Current indications are Vega's performance will compete with GTX 1070 and 1080, not with GP102 Titan X. You can conclude this from power efficiency analysis alone.
A GTX 1060 and Polaris 10 are effectively tied in performance. A GTX 1080 has double the compute of a GTX 1060, so to match it AMD needs a GPU with double the resources of Polaris 10. If you simply scale a 165 watt Polaris 10 RX480 up to double size, you'd use twice the wattage: 330 watts. That's far, far above the 250 watt practical maximum. However, Vega will have lower power HBM2, saving optimistically 25 watts from the memory system. To reach the power goal of 250 watts, even with the HBM2 memory savings, AMD still needs to increase Vega's power efficiency by 20% over Polaris. Vega won't have a new fab process to help (unless it's delayed deep into 2017 and uses 10nm) so it's up to AMD's engineers to optimize the design.

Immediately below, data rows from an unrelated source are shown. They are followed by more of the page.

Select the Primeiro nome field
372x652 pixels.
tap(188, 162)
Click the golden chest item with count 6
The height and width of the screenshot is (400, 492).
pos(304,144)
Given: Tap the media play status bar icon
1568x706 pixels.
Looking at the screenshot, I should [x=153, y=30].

So now it's an engineering question: In 8 months, can AMD's engineering team make a new, larger GPU layout that is also 20% more power efficient than Polaris? And at the same time integrate HBM2? The answer is yes, but it's still a challenge to do so quickly with their small team. There's no easy quick fix to change GCN's design to be dramatically power saving, so improvements are probably from accumulating tweaks on existing routing and cell designs. AMD proudly announced how hard they worked on perf-per-watt for Polaris (calling it a "historic" effort) and we know how well that turned out in practice. AMD's marketing slides show an additional but undramatic boost for Vega's perf/watt on a graph with unlabeled axes, so there's expectation of more improvement, but not a revolution. Architecture and process savings will be where real improvements for perf/watt happen, and both are scheduled for Navi in 2018.
And this challenge is just to make Vega match GP104, and it will. But GP102 has 2.8x the compute resources of GTX1060, not GP104's 2x.

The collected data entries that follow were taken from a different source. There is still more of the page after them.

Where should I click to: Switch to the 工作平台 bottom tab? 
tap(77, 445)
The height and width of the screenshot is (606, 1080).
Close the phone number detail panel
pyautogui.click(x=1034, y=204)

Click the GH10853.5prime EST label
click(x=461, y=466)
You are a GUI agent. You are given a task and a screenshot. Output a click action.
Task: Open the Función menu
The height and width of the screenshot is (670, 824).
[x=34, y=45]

HBM2 will give Vega a new advantage: it will reduce or even remove memory bandwidth issues. But Fury X's use of HBM shows that this doesn't give any noticable boost to GCN in practical performance. The success of GDDR5X by AMD (and NVidia) seems to have satiated the bandwidth needs of both camps tolerably well, so Vega's HBM2 inclusion will help power and especially PCB compactness, but not really performance.
Vega could boost its perf/watt in another way, by dramatically increasing the number of compute units while significantly decreasing their frequency and voltage, say by fabbing a maxed-out 600mm^2 die (3x the size of Polaris 11) and lowering frequencies by say 20%. That strategy has a fatal business cost in terms of the price of the huge die for a mid-range part. That's not a good choice for AMD either for profitability. (It's surprising to call GTX 1080 mid-range but it is in practice now, and certainly will be considered so in 2017).
The above analysis has a flaw in that I use compute (ALUs) as a 2x ratio proxy for Vega to match, which is arguably the correct metric. But using NVidia performance as a proxy the ROP ratios are lower between Pascal GPU families than compute. Compute is 1:2:3, but ROPs are in a ratio 1:1.33:2. So it's easier to design Vega to match GP104 or even GP102 in ROP limited benchmarks; but ALU shaders are the most significant bottleneck and obstacle for Vega to compete at the higher end.
TL;DR Vega is very unlikely to improve its perf/watt over Polaris enough to make a GP102 competitor. Navi will.